Bölüm 4: Tapınağa Çağrı

Chironis’in kristal kuleleri, akşamın mor ışıklarıyla parlıyordu. Rigil Kentaurus ufukta alçalırken, Toliman gökyüzünde yalnız bir nöbetçi gibi yanıyordu. Kulelerin cam duvarları, yıldız haritalarıyla işlenmiş birer ayna gibiydi; içlerinde, dişi Kentaura’ların sinir ağlarının mavi ve mor ışıkları titreşiyordu. Lyra, odasının kristal penceresinde durmuş, ormanların uzak siluetini izliyordu. Exoskeleton’u hafif bir vızıltıyla parlıyordu; sinir ağı, maviden kırmızıya çırpınarak huzursuzluğunu belli ediyordu. Morena ve Sylva, odanın ortasında bir kristal kürenin başında oturuyordu; yaşlı Vira, onlara son derslerini veriyordu.

Vira, küreyi masaya koydu. Işıkları solgun bir maviydi, ama gözlerinde derin bir ciddiyet vardı. “Kızlar, dersimiz bugün farklı,” dedi, telepatik sesi zihninde ağır bir dalga gibi yayıldı. “Evlilik zamanınız geldi.”

Lyra pencereden döndü, ışıkları kırmızıya çarptı. “Evlilik mi? Ne zaman?”

Morena ayağa fırladı, exoskeleton’u mor bir heyecanla titreşiyordu. “Sonunda mı? Kulelerden çıkacak mıyız?”

Sylva sakin kaldı, ama ışıkları maviden mora kaydı. “Bunun için mi eğitildik?”

Vira başını salladı, kristal zeminde bir adım attı. “Evet, Sylva. Siz %1’siniz, Chironis’in aklısınız. Ama bilimle işiniz bitmedi; şimdi gezegenin döngüsünü sürdüreceksiniz. Luminos Tapınağı’na gideceksiniz.”

Lyra masaya yaklaştı, sinir ağı titriyordu. “Tapınak mı? Orada ne yapacağız?”

Vira, kristal küreyi eline aldı; küre, hafif bir vızıltıyla parlamaya başladı. “Dinleyin, çünkü bu sizin kaderiniz. Tapınakta, erkekleri seçeceksiniz. Onlar %99, ama sizin elinizde. Her dişi, istediği kadar erkeği seçer. Seçtiklerinize odanızın anahtarını vereceksiniz; seçmediklerinize zehirli helva sunacaksınız.”
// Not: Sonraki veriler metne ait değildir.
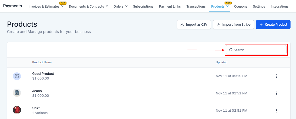Screen dimensions: 296x119
Task: Open three-dot menu for Jeans row
Action: [276, 93]
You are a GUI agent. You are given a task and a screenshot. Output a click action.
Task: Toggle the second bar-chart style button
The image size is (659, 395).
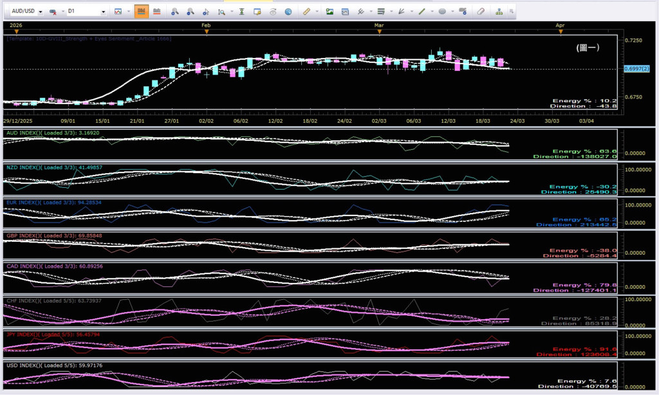[156, 12]
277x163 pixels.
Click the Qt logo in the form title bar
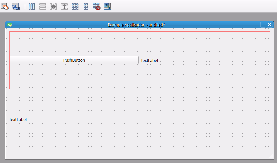coord(10,25)
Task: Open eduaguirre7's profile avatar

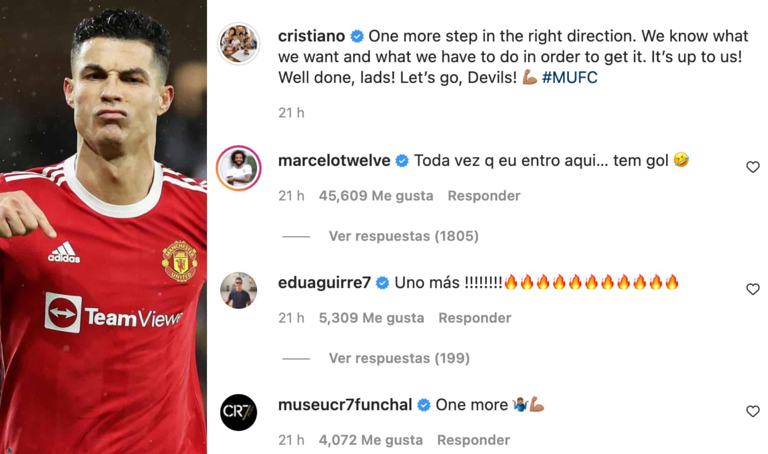Action: [x=238, y=290]
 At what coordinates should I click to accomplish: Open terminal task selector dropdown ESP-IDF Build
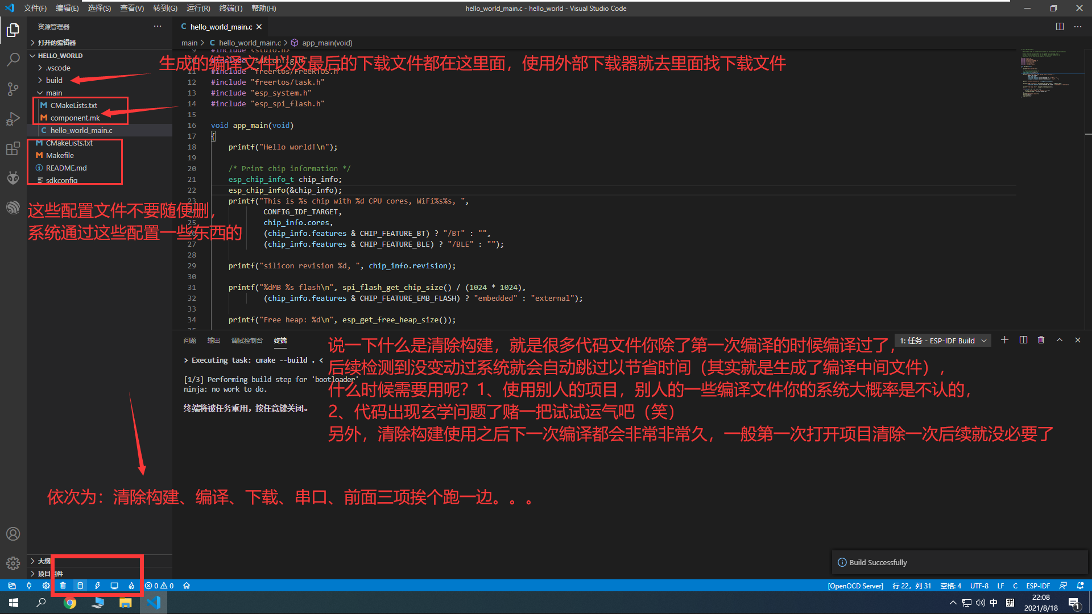pyautogui.click(x=942, y=341)
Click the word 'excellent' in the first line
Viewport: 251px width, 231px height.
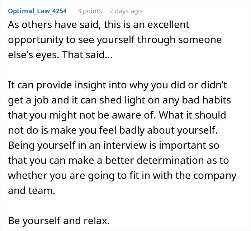click(168, 25)
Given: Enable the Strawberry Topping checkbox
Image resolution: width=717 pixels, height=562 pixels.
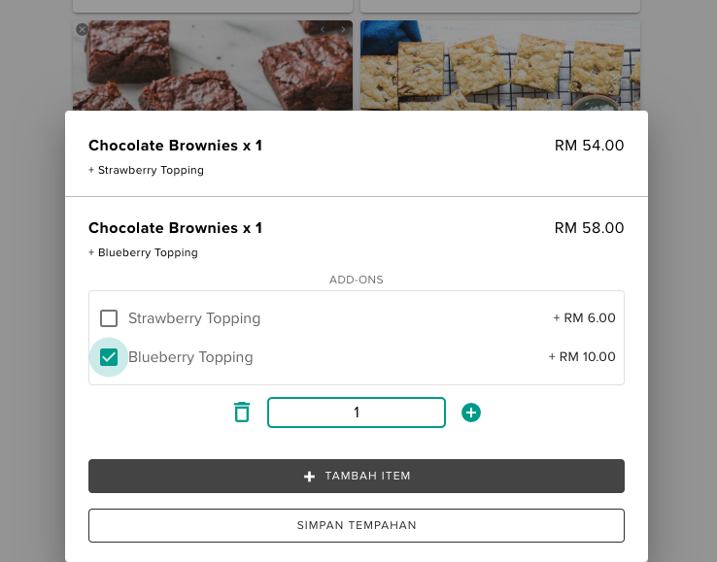Looking at the screenshot, I should point(109,318).
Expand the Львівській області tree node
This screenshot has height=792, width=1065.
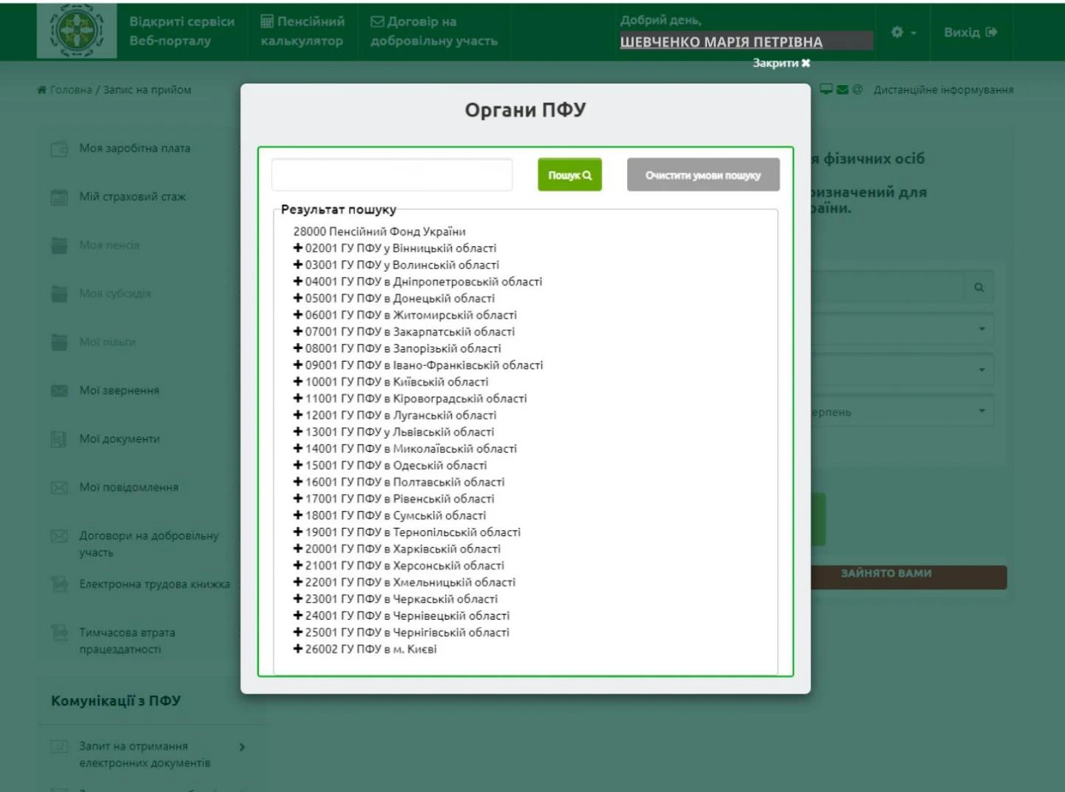coord(298,432)
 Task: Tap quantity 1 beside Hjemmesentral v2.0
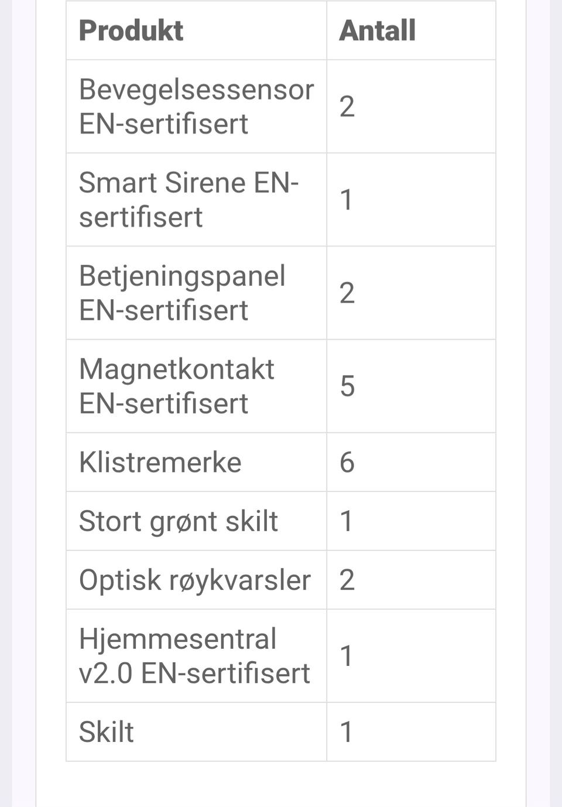pos(347,656)
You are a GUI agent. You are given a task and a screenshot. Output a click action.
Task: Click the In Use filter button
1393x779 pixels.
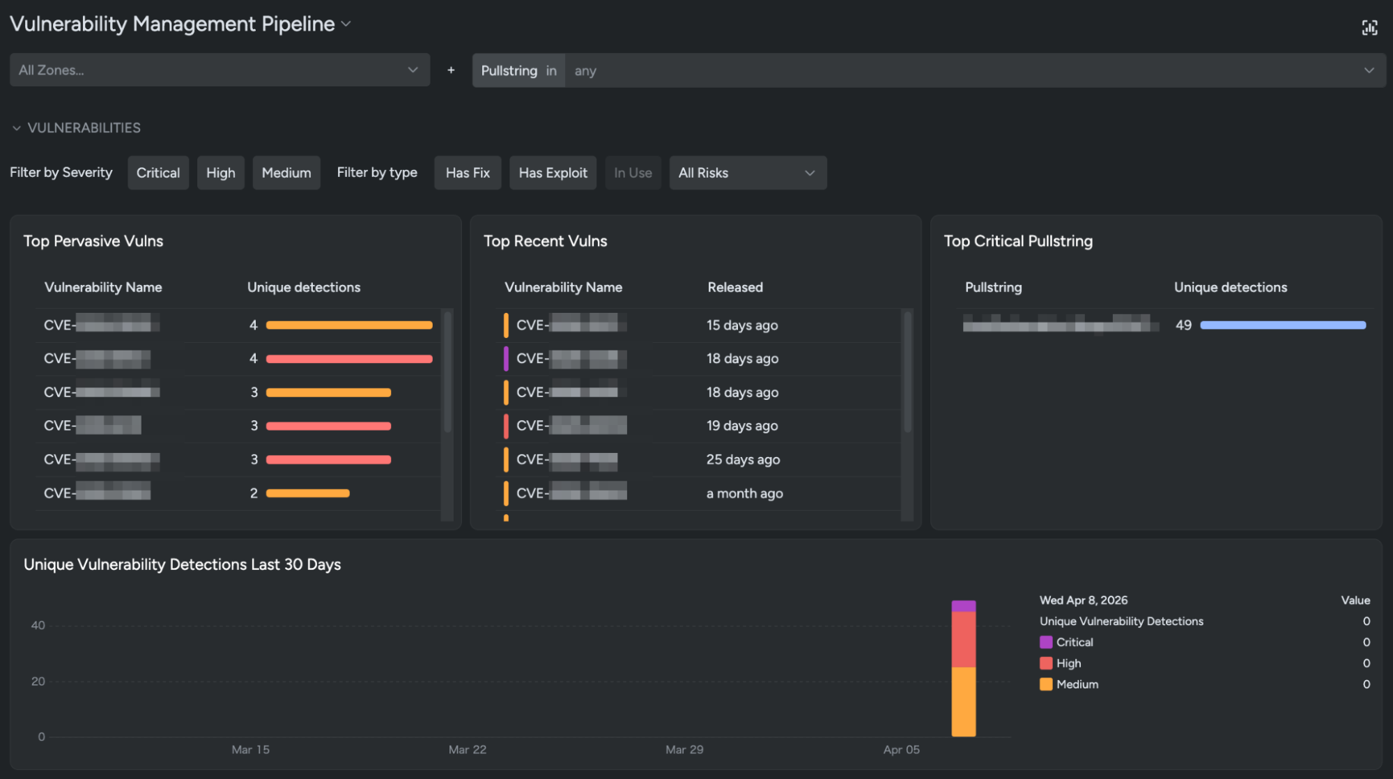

Morena’nın ışıkları kırmızıya çırpındı. “Zehirli helva mı? Ne için?”

Vira’nın sesi sertleşti. “Helva, ‘Seni istemiyorum’ demektir. Geçici bir zevk verir, ama zehri bedeni yakar. Yiyenler, acıya dayanamayıp Atomlarına Ayırma Makinesi’ne koşar. Bu, Chironis’in dengesidir.”

Sylva küreyi eline aldı, dikkatlice inceledi. “Peki anahtar? Onu alanlar ne olacak?”

Vira, Sylva’ya döndü. “Anahtarı alanlar, Piyango Makinesi’ne girer. Orada üç kapı açılır: %1 büyük ikramiye, %1 küçük ikramiye, %98 kurbanlık. Büyük ikramiye çıkanlar sizin eşiniz olur, bebeklerinizi büyütür. Küçük ikramiye alanlar yedek hapishanesine gider; bir yıl içinde çağrılmazsa, atomlarına ayrılır. Geri kalanlar, makineye kurban edilir; gezegenin enerjisi onlardan gelir.”

Lyra’nın ışıkları kırmızıdan mora geçti. “Biz mi karar vereceğiz? Onların kaderi bizim ellerimizde mi?”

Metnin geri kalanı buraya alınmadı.